• _Work order_: Switch each instance of "Locate an element on the screen" in the data below to "Find an element on the display" and reproduce all other text unchanged.

• _The data_:

..........

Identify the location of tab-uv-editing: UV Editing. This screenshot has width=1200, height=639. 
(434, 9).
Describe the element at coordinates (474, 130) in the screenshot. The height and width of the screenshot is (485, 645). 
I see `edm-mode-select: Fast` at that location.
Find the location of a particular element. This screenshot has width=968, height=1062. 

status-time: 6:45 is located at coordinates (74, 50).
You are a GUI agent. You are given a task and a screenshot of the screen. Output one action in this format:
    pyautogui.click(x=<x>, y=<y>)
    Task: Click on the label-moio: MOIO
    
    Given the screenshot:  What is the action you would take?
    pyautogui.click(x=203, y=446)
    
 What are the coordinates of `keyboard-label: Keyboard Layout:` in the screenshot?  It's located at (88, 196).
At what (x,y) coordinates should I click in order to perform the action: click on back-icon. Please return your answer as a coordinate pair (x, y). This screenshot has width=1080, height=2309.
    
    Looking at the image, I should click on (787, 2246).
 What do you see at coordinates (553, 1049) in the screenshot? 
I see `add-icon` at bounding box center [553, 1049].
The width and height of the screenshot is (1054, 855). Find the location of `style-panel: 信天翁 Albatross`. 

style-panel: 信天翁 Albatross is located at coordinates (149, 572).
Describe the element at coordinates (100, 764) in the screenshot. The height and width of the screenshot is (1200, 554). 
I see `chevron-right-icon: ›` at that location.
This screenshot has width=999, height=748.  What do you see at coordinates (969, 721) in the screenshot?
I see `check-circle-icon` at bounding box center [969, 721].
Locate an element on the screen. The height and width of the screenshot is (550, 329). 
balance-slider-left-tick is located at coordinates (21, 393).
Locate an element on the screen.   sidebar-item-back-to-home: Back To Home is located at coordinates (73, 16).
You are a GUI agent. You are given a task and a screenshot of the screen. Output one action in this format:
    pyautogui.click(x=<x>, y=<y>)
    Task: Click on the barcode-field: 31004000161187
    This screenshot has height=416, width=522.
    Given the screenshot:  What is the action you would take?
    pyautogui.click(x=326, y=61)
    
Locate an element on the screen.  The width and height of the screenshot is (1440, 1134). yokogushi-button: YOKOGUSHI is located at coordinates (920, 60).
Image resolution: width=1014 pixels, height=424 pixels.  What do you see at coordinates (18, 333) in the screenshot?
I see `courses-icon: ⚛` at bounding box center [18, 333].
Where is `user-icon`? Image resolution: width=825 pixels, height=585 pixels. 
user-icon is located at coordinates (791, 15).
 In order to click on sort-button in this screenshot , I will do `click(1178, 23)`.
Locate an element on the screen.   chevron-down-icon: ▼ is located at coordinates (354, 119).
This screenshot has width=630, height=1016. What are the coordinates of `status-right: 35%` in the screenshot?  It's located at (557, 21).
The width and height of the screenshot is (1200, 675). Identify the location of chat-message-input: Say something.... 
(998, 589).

..........

• _The completed task_:
Identify the location of tab-uv-editing: UV Editing. This screenshot has width=1200, height=639. 
(434, 9).
Describe the element at coordinates (474, 130) in the screenshot. The height and width of the screenshot is (485, 645). 
I see `edm-mode-select: Fast` at that location.
Find the location of a particular element. This screenshot has width=968, height=1062. 

status-time: 6:45 is located at coordinates (74, 50).
You are a GUI agent. You are given a task and a screenshot of the screen. Output one action in this format:
    pyautogui.click(x=<x>, y=<y>)
    Task: Click on the label-moio: MOIO
    
    Given the screenshot:  What is the action you would take?
    pyautogui.click(x=203, y=446)
    
 What are the coordinates of `keyboard-label: Keyboard Layout:` in the screenshot?  It's located at (88, 196).
At what (x,y) coordinates should I click in order to perform the action: click on back-icon. Please return your answer as a coordinate pair (x, y). This screenshot has width=1080, height=2309.
    
    Looking at the image, I should click on (787, 2246).
 What do you see at coordinates (553, 1049) in the screenshot? 
I see `add-icon` at bounding box center [553, 1049].
The width and height of the screenshot is (1054, 855). Find the location of `style-panel: 信天翁 Albatross`. 

style-panel: 信天翁 Albatross is located at coordinates (149, 572).
Describe the element at coordinates (100, 764) in the screenshot. The height and width of the screenshot is (1200, 554). 
I see `chevron-right-icon: ›` at that location.
This screenshot has width=999, height=748.  What do you see at coordinates (969, 721) in the screenshot?
I see `check-circle-icon` at bounding box center [969, 721].
Find an element on the display. The height and width of the screenshot is (550, 329). 
balance-slider-left-tick is located at coordinates (21, 393).
Find an element on the display.   sidebar-item-back-to-home: Back To Home is located at coordinates (73, 16).
You are a GUI agent. You are given a task and a screenshot of the screen. Output one action in this format:
    pyautogui.click(x=<x>, y=<y>)
    Task: Click on the barcode-field: 31004000161187
    This screenshot has height=416, width=522.
    Given the screenshot:  What is the action you would take?
    pyautogui.click(x=326, y=61)
    
Find an element on the display.  The width and height of the screenshot is (1440, 1134). yokogushi-button: YOKOGUSHI is located at coordinates (920, 60).
Image resolution: width=1014 pixels, height=424 pixels.  What do you see at coordinates (18, 333) in the screenshot?
I see `courses-icon: ⚛` at bounding box center [18, 333].
Where is `user-icon`? Image resolution: width=825 pixels, height=585 pixels. 
user-icon is located at coordinates (791, 15).
 In order to click on sort-button in this screenshot , I will do `click(1178, 23)`.
Find an element on the display.   chevron-down-icon: ▼ is located at coordinates (354, 119).
This screenshot has width=630, height=1016. What are the coordinates of `status-right: 35%` in the screenshot?  It's located at (557, 21).
The width and height of the screenshot is (1200, 675). Identify the location of chat-message-input: Say something.... 
(998, 589).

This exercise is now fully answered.